◆ **Given text**:
The basement rocks of the Manhattan Formation located on the western side of Cameron's Line are metamorphosed sedimentary rocks and can be thought of as the remnants of the edge of the North American continent from 1 billion years ago. They were formed in roughly this location (autochthonous) and have been tectonically stable over a long period. Through New England, generally, the rocks to the west of Cameron's Line are the remnants of an enormous mountain range (the Grenville orogeny), sometimes called the "Crystalline Appalachians", which once stretched from Newfoundland to Mexico, the local remnants of which are exposed and create the Housatonic Highlands, the New Jersey Highlands (Ramapo Mountains), and the thin Manhattan Prong (including much of the Bronx).

In general, to the east of the line are allochthonous rocks formed elsewhere, which have experienced great tectonic movement in a westward direction on top of the underlying bedrock. In the geological past, around 450 million years ago, an ocean similar to the Atlantic began to shrink. As it did, the North American continent began to collide with island chains, which accreted at the edge of the continent and formed the land of what we now call New England.

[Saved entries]

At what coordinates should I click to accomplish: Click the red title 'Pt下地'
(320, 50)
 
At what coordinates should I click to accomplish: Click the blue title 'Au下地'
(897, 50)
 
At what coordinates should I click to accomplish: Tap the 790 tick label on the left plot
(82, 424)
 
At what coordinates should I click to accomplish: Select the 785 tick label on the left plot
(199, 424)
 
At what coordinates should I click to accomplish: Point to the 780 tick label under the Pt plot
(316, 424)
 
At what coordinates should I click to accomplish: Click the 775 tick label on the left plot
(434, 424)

◆ **Required action 1**:
List the local landforms that the passage on Cameron's Line names as exposed remnants of the old mountain range west of the line.
◆ **Required action 2**:
Extend the passage on the rocks on either side of Cameron's Line, picking up after its last sentence.

◆ **Expected output 1**:
- Housatonic Highlands
- New Jersey Highlands (Ramapo Mountains)
- Manhattan Prong (including much of the Bronx)

◆ **Expected output 2**:
The major exceptions to this directionality are the southerly remnants of these ancient collisions around New York Bay, the serpentinite outcrops that form Hoboken, New Jersey, and Todt Hill, Staten Island. These actually lie both east and west of Cameron's Line because it makes a sharp U-turn, heading south from Manhattan into Staten Island and hooking back north into Hudson County, New Jersey. Indeed, near New York City the term "line" becomes less applicable and its position is subject to much debate, because the boundary has been warped and folded into a complex three-dimensional shape by multiple tectonic episodes. After the Taconic orogeny, a collision with Africa (the Alleghanian orogeny) created the supercontinent Pangaea, which was later split by the rifting process that created the Atlantic Ocean, Ramapo Fault, Newark Basin, and the Palisades. The material in Cameron's Line is described as "highly laminated, migmatized, complexly folded and annealed zones of commingled mylonitic rocks".